“We urge you to take decisive action,” the letter reads, just weeks after the FDA approved an additional generic version of the drug.
U.S. Senator Dave McCormick (R-Pa.) joined 50 fellow senators in urging top federal health officials to rescind the FDA’s approval of the abortion pill mifepristone. The senators are calling for an immediate suspension of the drug’s distribution and a full reevaluation of its safety and regulatory process.
The letter, addressed to Health and Human Services Secretary Robert F. Kennedy Jr. and FDA Commissioner Dr. Marty Makary, was delivered on Oct. 9 and warns that unrestricted access to abortion drugs is both a threat to women’s health and a direct violation of state-level pro-life protections.
“We commend your recent statements acknowledging the data discrepancies surrounding abortion pill safety and your commitment to reviewing the science,” the senators wrote. “Out of respect for this important review, and with full confidence in your dedication to protecting women’s health, states’ rights, and unborn life, we urge you to take decisive action to reevaluate whether this generic version of mifepristone is suitable to enter the market.”

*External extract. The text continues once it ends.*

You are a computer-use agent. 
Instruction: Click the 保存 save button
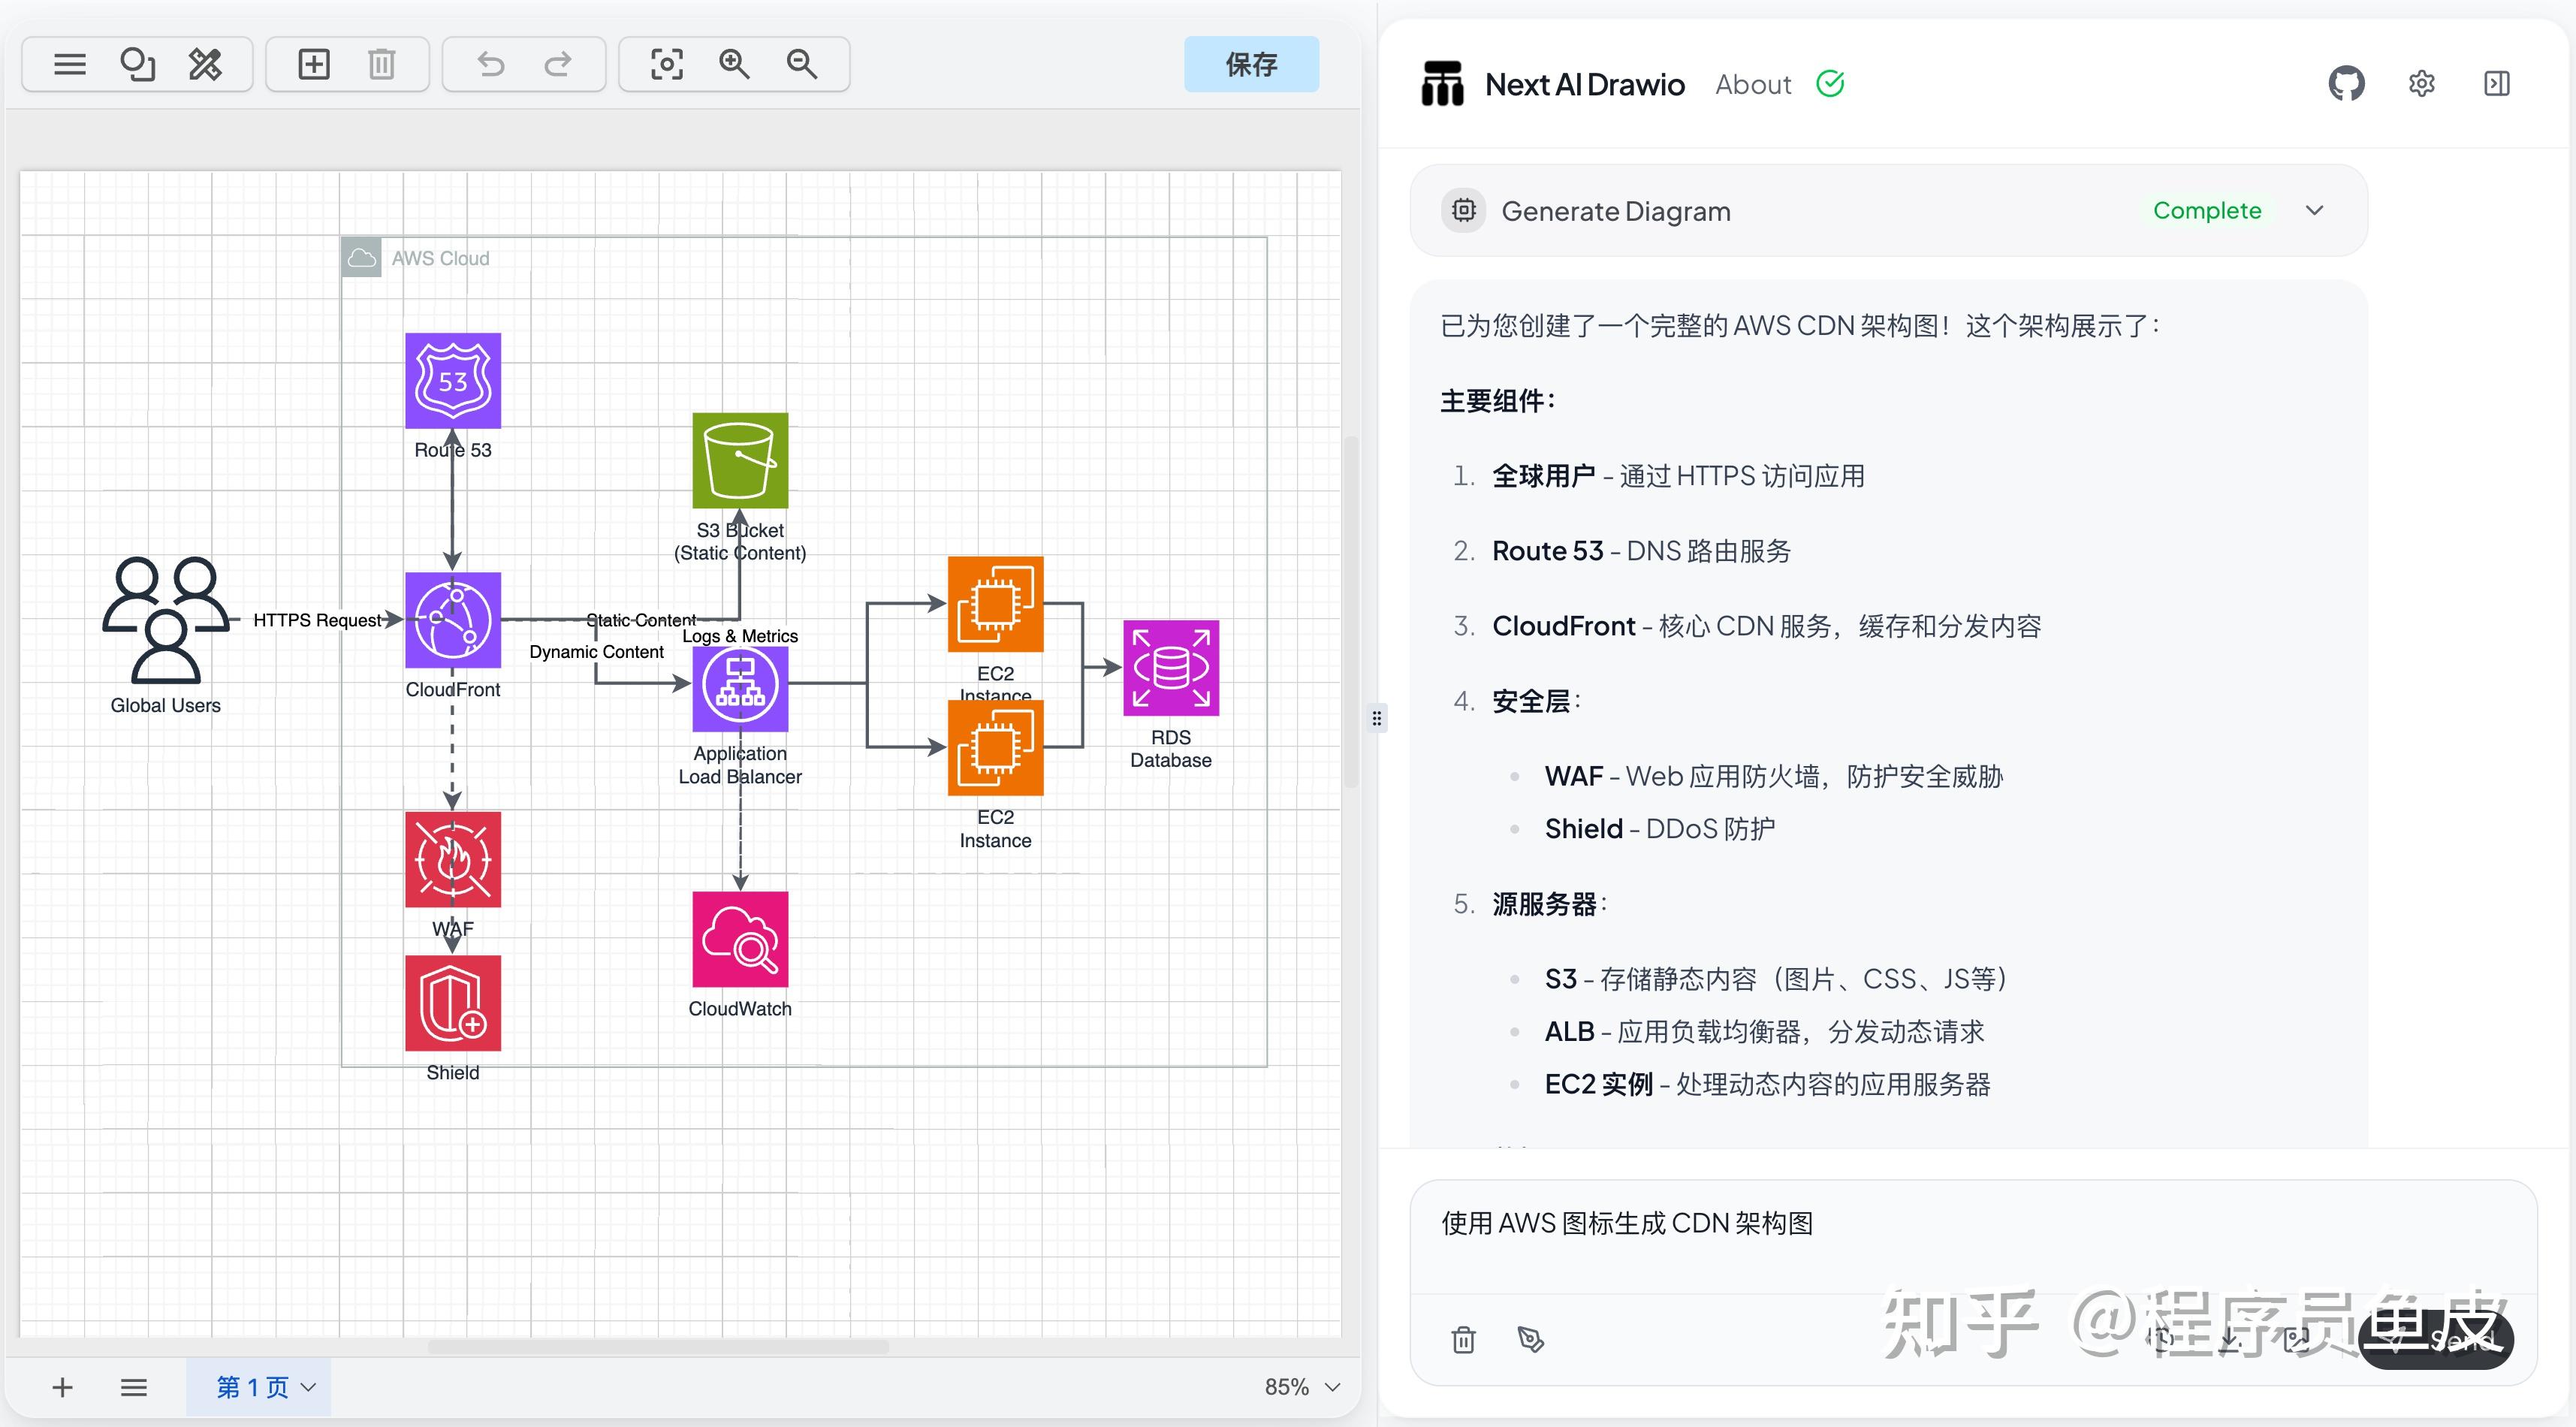point(1251,65)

Sen. McCormick’s leadership on the issue signals a strong affirmation of his commitment to pro-life values. A first-term senator and combat veteran, McCormick has consistently voiced support for measures that prioritize the sanctity of life in the post-Roe era.
At the heart of the senators’ concerns is mifepristone—a drug first approved by the FDA in 2000 and now used in over 60% of abortions nationwide. With the Biden-era FDA rolling back in-person dispensing rules during the Covid-19 pandemic and allowing widespread distribution by mail and telehealth, Republicans argue that the safeguards once designed to protect women have all but vanished.
“Under current FDA regulations, these drugs can be obtained via mail order without meaningful consultation with a medical professional and without any confirmation of who is purchasing them or for what purpose,” the letter explains.
That regulatory vacuum, the senators argue, is undermining pro-life laws in states that have moved to protect life since the fall of Roe v. Wade. Thousands of abortion pills are reportedly shipped each month into states with pro-life laws, weakening state sovereignty and creating what the senators call an “imminent hazard” to public health.
The FDA’s recent decision to greenlight a new generic version of mifepristone has only intensified these concerns. While abortion activists claim the drug is safe, pro-life lawmakers and medical professionals have long raised alarms about its complications, which include hemorrhaging, infection, and even death.
The senators urge the Trump administration’s FDA to halt distribution of the drug, suspend all additional mifepristone approvals during the safety review, and reinstate the requirement for in-person prescribing. Notably, RFK Jr. recently indicated that the FDA would initiate a review of the existing safety protocols in place for mifepristone.
“The ‘abortion-on-demand’ culture enabled by the Biden-Harris administration’s removal of critical safeguards on the only FDA-approved abortion regimen is currently the biggest threat to unborn life in America today,” the letter states.
Only Senators Susan Collins (R-Maine) and Lisa Murkowski (R-Alaska) declined to sign the letter.